Why is curiosity good for us?

What would it be like to make friends with the unknown? To be curious and to sit with the questions?

Last week I had an ‘epiphany’ moment. I was working with my supervisor. We were exploring the importance of curiosity. It’s such a vital skill when working with my clients and for my own experience of life. Where it wasn’t that suddenly I understood what curiosity was but all of a sudden there was a new layer of understanding. I could see clearly that curiosity doesn’t need answers.  

It felt like a huge relief. It felt like a letting go of needing to know answers – whether for my clients or for myself.  

It reminded me of Rainer-Maria Rilke (Austrian poet) when he says: 

Be patient toward all that is unsolved in your heart and try to love the questions themselves, like locked rooms and like books that are now written in a very foreign tongue. Do not now seek the answers, which cannot be given you because you would not be able to live them. And the point is, to live everything. Live the questions now. Perhaps you will then gradually, without noticing it, live along some distant day into the answer.

So often we have the need to know, so we can feel safe, so we can have certainty. We want to know all the answers now, pin life down so we don’t have to be with the discomfort of not knowing. The truth is: we know nothing. Sometimes we just have to sit with the unknown and the inevitable questions this raises.

Photo: Joseph Rosales

Photo: Joseph Rosales

But what does it really mean to be curious?
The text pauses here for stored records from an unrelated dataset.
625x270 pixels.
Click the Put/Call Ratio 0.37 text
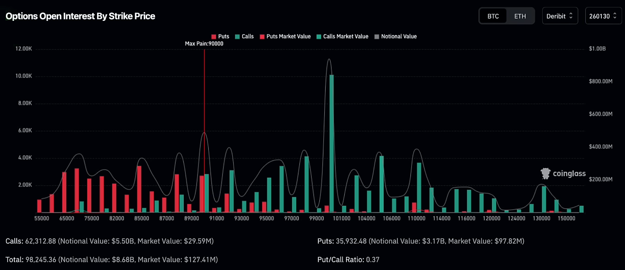click(348, 259)
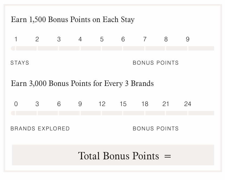Click BONUS POINTS label under the stays slider
The image size is (225, 180).
click(x=155, y=63)
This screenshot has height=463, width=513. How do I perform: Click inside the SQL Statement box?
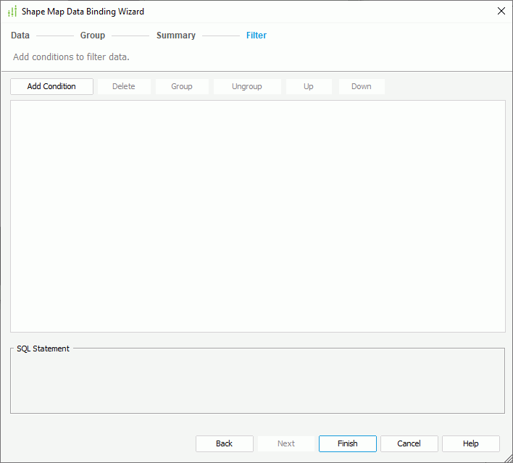(x=257, y=384)
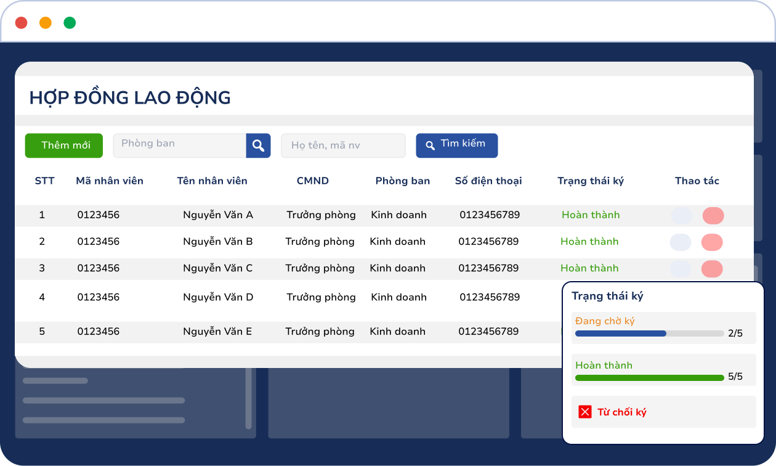Click the light blue action pill for Nguyễn Văn A
This screenshot has width=776, height=466.
(682, 216)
It means allowing ourselves to let go of outcomes, expectations, of our pre-conceived views and opinions, to look at things as though for the first time.
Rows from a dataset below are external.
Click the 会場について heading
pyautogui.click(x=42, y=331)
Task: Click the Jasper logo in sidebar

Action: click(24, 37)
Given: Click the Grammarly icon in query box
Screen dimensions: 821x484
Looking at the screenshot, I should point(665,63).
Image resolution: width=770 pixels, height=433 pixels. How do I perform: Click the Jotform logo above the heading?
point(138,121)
An attitude of curiosity can help us see our loved ones, children, friends, colleagues freshly and in their entirety. Without the judging mind of ‘good’, ‘bad’, ‘right’, ‘wrong’, ‘I like this about you’, ‘I don’t like that about you’...

Vital ingredients for curiosity are patience, non-striving and kindness.  

Patience to be with what is right here, right now so we can respond wisely and creatively to change, developing our capacity to respond, rather than merely react. Noticing impatience and pausing, relaxing, taking a breath and another one, allowing space for answers to arise in their own time.

Non-striving, the attitude of non-doing, non-wanting. Allowing things to be in our awareness without needing to do anything. Non-striving is a crucial attitude that we can bring to whatever we do. Non-striving does not mean being indifferent or giving up. It’s an attitude that sits between doing and not doing. Enjoying the journey rather than needing to do or figure out the next thing. 

Kindness. It’s the quality of openness, friendliness, curiosity, care, warmth and love. We do not need to fabricate it or make it happen. It’s already present, intrinsic in our human capacity. Kindness can enable us to open up, to care for ourselves and to see and hear our loved ones, friends and colleagues fully.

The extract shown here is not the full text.